PROVIDED RECORDS ->

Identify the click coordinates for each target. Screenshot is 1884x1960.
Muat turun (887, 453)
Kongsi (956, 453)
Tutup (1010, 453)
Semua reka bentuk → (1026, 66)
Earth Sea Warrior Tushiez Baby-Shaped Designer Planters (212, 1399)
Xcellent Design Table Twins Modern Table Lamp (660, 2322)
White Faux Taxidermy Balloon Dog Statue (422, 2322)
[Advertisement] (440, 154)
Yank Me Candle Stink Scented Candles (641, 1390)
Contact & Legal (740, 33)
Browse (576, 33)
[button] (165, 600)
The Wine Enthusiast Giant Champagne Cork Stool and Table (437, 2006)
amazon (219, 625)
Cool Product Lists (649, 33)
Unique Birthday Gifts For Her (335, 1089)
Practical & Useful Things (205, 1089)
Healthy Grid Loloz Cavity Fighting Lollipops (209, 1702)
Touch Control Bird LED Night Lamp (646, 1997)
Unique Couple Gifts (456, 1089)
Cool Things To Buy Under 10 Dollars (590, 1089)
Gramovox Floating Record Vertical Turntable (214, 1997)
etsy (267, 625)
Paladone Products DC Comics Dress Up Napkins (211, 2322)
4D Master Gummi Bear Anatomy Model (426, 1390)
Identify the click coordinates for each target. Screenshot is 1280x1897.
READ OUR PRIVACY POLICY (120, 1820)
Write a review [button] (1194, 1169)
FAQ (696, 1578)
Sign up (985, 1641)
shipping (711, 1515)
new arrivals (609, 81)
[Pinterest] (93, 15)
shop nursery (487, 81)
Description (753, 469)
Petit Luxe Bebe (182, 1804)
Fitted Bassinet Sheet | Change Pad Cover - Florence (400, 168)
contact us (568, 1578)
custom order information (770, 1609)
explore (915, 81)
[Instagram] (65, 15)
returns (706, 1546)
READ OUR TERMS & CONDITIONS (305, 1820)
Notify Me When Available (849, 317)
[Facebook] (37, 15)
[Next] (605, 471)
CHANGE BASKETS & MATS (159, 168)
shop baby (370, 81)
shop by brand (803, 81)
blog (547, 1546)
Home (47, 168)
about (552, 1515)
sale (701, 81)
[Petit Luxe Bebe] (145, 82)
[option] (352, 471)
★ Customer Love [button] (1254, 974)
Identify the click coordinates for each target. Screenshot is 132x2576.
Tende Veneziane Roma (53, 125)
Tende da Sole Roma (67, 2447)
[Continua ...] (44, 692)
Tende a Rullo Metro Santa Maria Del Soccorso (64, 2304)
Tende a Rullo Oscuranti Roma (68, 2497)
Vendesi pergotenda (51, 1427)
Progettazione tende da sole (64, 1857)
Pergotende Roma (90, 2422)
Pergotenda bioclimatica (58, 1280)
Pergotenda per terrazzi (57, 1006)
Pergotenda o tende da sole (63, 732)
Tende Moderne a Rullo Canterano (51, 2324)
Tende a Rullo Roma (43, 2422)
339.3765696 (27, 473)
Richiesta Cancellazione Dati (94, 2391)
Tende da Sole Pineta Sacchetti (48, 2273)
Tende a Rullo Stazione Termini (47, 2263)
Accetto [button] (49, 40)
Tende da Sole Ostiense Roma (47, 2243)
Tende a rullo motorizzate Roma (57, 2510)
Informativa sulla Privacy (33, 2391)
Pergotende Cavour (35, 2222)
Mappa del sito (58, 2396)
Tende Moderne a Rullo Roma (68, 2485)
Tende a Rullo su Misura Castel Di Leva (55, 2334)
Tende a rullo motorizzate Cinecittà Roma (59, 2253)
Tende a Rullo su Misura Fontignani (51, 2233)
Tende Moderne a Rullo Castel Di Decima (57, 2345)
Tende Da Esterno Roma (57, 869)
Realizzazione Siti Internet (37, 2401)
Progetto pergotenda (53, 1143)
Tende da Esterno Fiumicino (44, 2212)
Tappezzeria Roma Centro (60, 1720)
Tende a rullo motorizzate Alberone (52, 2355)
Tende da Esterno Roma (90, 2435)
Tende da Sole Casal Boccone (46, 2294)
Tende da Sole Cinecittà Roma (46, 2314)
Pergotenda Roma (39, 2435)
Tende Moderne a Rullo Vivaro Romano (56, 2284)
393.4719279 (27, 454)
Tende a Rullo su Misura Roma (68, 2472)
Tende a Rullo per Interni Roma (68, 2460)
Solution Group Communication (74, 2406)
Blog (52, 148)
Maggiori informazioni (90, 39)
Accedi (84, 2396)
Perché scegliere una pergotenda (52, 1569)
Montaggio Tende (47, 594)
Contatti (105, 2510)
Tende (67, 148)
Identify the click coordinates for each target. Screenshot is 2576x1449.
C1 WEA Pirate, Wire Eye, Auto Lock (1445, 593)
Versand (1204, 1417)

PROBLEM STATEMENT -> Repeat the material word for word from its opening line up to and including the line containing "Xcellent Design Table".

ANSWER SECTION ->
Identify the click coordinates for each target. Screenshot is 1884x1960.
Muat turun (887, 453)
Kongsi (956, 453)
Tutup (1010, 453)
Semua reka bentuk → (1026, 66)
Earth Sea Warrior Tushiez Baby-Shaped Designer Planters (212, 1399)
Xcellent Design Table Twins Modern Table Lamp (660, 2322)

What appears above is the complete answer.